Robert of Arbrissel
Itinerant preacher, founder of Fontevrault, B. C. 1047 at Arbrissel near Rhetiers, Brittany; d. at Orsan, probably 1117
Robert of Arbrissel, itinerant preacher, founder of Fontevrault, B. C. 1047 at Arbrissel (now Arbressec) near Rhetiers, Brittany; d. at Orsan, probably 1117. Robert studied in Paris during the pontificate of Gregory VII, perhaps under Anselm of Laon and later displayed considerable theological knowledge. The date and place of his ordination are unknown. In 1089 he was recalled to his native Diocese of Rennes by Bishop Sylvester de la Guerche, who desired to reform his flock. As archpriest, Robert devoted himself to the suppression of simony, lay investiture, clerical concubinage, irregular marriages, and to the healing of feuds. This reforming zeal aroused such enmity that upon Sylvester’s death in 1093, Robert was compelled to leave the diocese. He went to Angers and there commenced ascetic practices which he continued throughout his life. In 1095 he became a hermit in the forest of Craon (s. w. of Laval), living a life of severest penance in the company of Bernard, afterwards founder of the Congregation of Tiron, Vitalis, founder of Savigny, and others of considerable note. His piety, eloquence, and strong personality attracted many followers, for whom in 1096 he founded the monastery of Canons Regular of La Roe, becoming himself the first abbot. In the same year Urban II summoned him to Angers and appointed him a “preacher (seminiverbus, cf. Acts 17, 18) second only to himself with orders to travel everywhere in the performance of this duty” (Vita Baldrici).

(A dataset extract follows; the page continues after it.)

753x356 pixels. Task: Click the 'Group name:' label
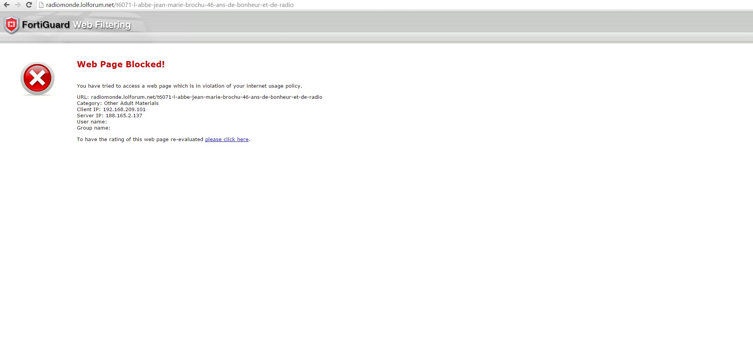click(93, 128)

There is no evidence that Robert assisted Urban to preach the Crusade, for his theme was the abandonment of the world and especially poverty. Living in the utmost destitution, he addressed himself to the poor and would have his followers known only as the “poor of Christ”, while the ideal he put forward was “In nakedness to follow Christ naked upon the Cross”. His eloquence, heightened by his strikingly ascetic appearance, drew crowds everywhere. Those who desired to embrace the monastic state under his leadership he sent to La Roe, but the Canons objected to the number and diversity of the postulants, and between 1097 and 1100 Robert formally resigned his abbacy, and founded Fontevrault (q.v.). His disciples were of every age and condition, including even lepers and converted prostitutes. Robert continued his missionary journeys over the whole of Western France till the end of his life, but little is known of this period. At the Council of Poitiers, November, 1100, he supported the papal legates in excommunicating Philip of France on account of his lawless union with Bertrade de Montfort; in 1110 he attended the Council of Nantes. Knowledge of his approaching death caused him to take steps to ensure the permanence of his foundation at Fontevrault. He imposed a vow of stability on his monks and summoned a Chapter (September, 1116) to settle the form of government. From Hautebruyere, a priory founded by the penitent Bertrade, he went to Orsan, another priory of Fontevrault, where he died. The “Vita Andrew” gives a detailed account of his last year of life.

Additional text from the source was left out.